====== Passage to read ======
Tuesday, March 27, 2012

In My Defense

I have come to accept that it takes me a VERY long time to “get over” a relationship.  I sometimes wish that it was not the case.  But having once been someone who was so far removed from my feelings, I am actually glad that I feel deeply (most days).  I love deeply so I feel loss deeply.  It is who I am and I have certainly accepted that. 

Side Note:  I think most people in fact a long time to truly heal from a broken relationship but few take the time to do so.  An analogy of this is people who take cold medicine.  It is rather than suffering through the cold and allowing our immune system to become strong and develop the antibodies, we take medicine so we don’t have to feel our symptoms and to shorten the process.  That is not so good for our bodies and I think jumping into a new relationship with open wounds is not good for our hearts (or the person we are involving ourselves with).
======
Required tasks -
(a) In the blog post, why is the writer glad to feel things deeply most days?
(b) Write a continuation of the blog post about getting over a relationship, beginning right after its last sentence.
The lines that come after this point are separate material, unrelated to the blog post.
====== Raw data ======
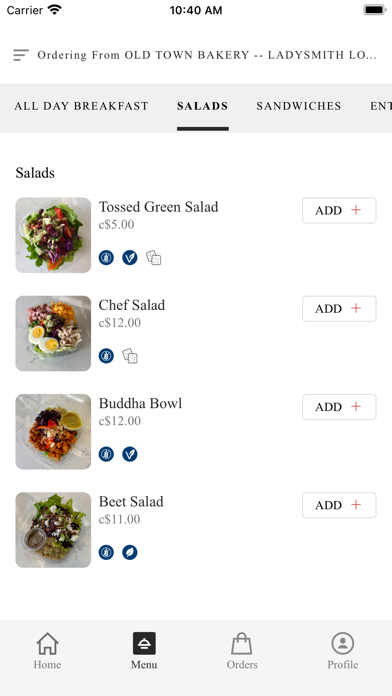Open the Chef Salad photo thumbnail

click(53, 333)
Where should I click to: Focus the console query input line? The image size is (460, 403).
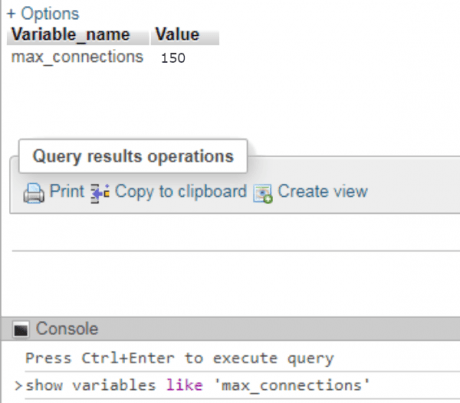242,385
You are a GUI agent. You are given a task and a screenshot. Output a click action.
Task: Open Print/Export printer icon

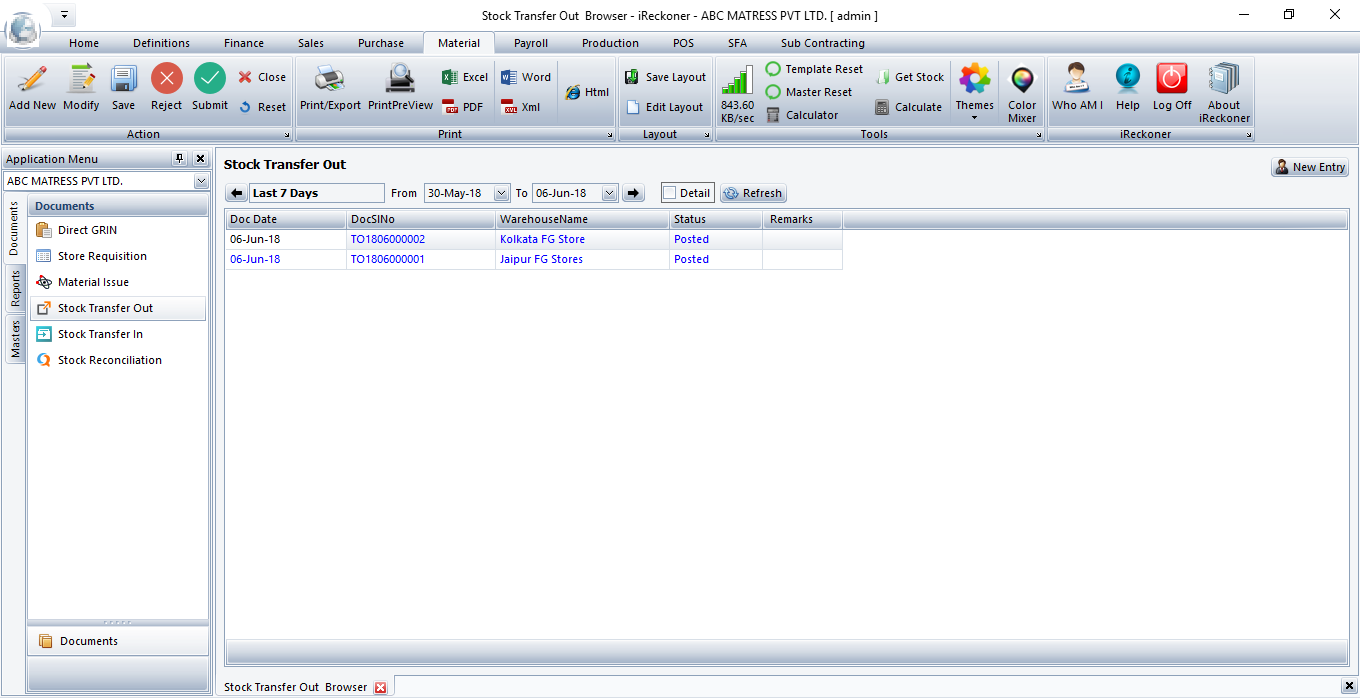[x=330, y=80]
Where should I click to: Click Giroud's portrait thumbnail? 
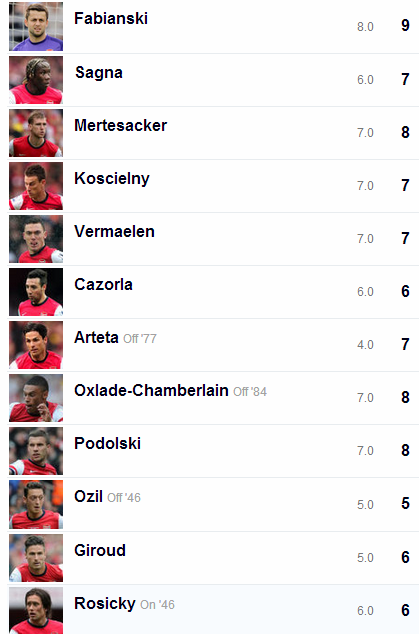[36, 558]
======
Response list -
(a) Because the writer was once someone so far removed from their feelings.

(b)
Sorry.  I just feel strongly about that.  Anywho.  I wanted to say that while I may take ions to get over a relationship, I do not sit around moping, blogging, and saying nondescript sad things on facebook.  In fact, it motivates me.  I have been suffering loss and healing for the last 5 months and in that time I have gotten fit (lost 6 pounds), read about 10 books or so, applied for and got into law school, and implemented a new lifestyle to help me get over my chronic recurrent mono (which I will blog more on later).  Let’s be honest, for a girl who is tired the majority of every day and living with a broken (but mending) heart, that is not such a bad 5 months.  Imagine what I am capable of when I am healthy and whole hearted. 

 I’ve got the music in me. :)

1 comment:

  1. You make me so proud! Can't wait for the adventures to come!